Wahl plays still another “one of those men in suits”.­­ a young ad executive, who Molly hopes will help find a sponsor for her reconstituted show which has been off the air for a year (now without Philip as her husband and set in the suburbs of all places).  Wahl’s ad man recounts the facts:  “It’s 1955. Nobody has ethnicity anymore…Celebrate the Unity….People want to see ordinary Americans…Molly Goldberg had a good run. Let her rest in peace.”  And while sensitively delivered by Wahl, Tillie now stands alone finally mouthing the plaintive line, so achingly delivered by Dimon, “Molly, Goodbye Molly.”

There are many seamless scene transitions in this memory play and this is where the excellence of Director Bill Hayes and his technical crew shine.  Where actors need to be with split second timing is a key to the play’s success and this work is generally invisible to the audience, without curtains being drawn.  It leads to lively pacing, and Hayes knows when actors should slow their pace, or even pause, to let the play’s funny moments land securely.

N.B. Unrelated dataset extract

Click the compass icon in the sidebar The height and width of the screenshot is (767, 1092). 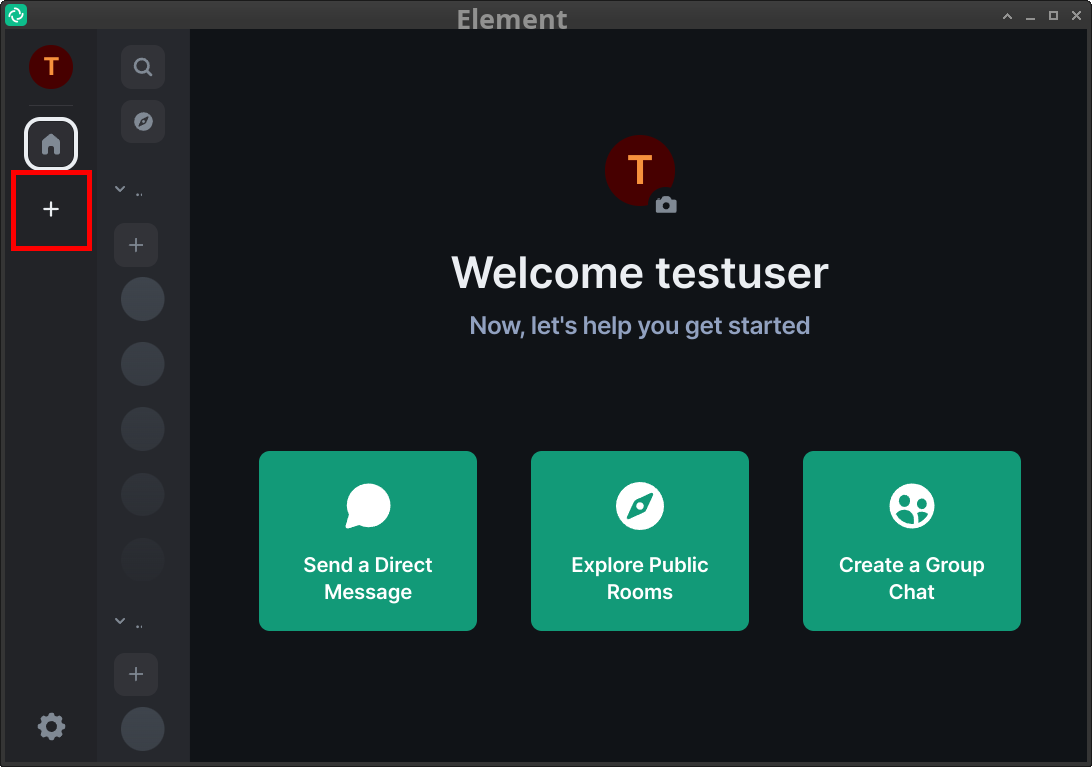point(143,121)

Lighting is critical in this play, such as, the subtle flickering of lights when a TV showing The Milton Berle or I Love Lucy shows is on the restaurant or bar, or the sudden burst of full lighting when cutting to the studio scenes.  Or most effectively (and affecting) the lighting during the Hearings, Philip Loeb in a solitary spot, alone on stage except for Tillie watching from her memory in the shadows, and then during the news report of Philip Loeb’s suicide, the lights slowing coming up in muted yellow bathing the audience itself, as if we’re part of the same story today.  PBD newcomer Christina Watanabe’s lighting design is remarkable.

Sound design is usually important for mood and background, but takes on another level of importance in this show.  It of course has the requisite musical interludes, especially different takes on the music that was associated with The Goldbergs, Toselli’s gentle waltz, “Italian Serenade. Sound designer David Thomas also had the challenge of delivering lines from the play, electronically enhanced echoed questions being thrown to Philip Loeb during the Hearings, and the cacophony of news headlines crying out about McCarthy’s accusations, teletype clacking in the background, and haunting sounds in Tillie’s mind.

PBD resident costume designer, Brian O’Keefe, cleverly decided to go with red, white and blue palettes against the barren stage, in particular Tillie’s red dress with a wide satin collar and pearls, a jacket to delineate important meetings.  Of course, TV Molly became easily identifiable with her added white apron as a “typical” housewife of her time.  Fannie was normally dressed in dark blue while the men wore subdued grays, all outfits mid fifties perfect. 

This is an important play, constantly underscoring themes that are so significant and germane to our current, often stressful, times.  Joseph McDonough’s Ordinary Americans joins the canon of classic plays honorably based on aspects of our own dark American history, ones that remind us to heed our past.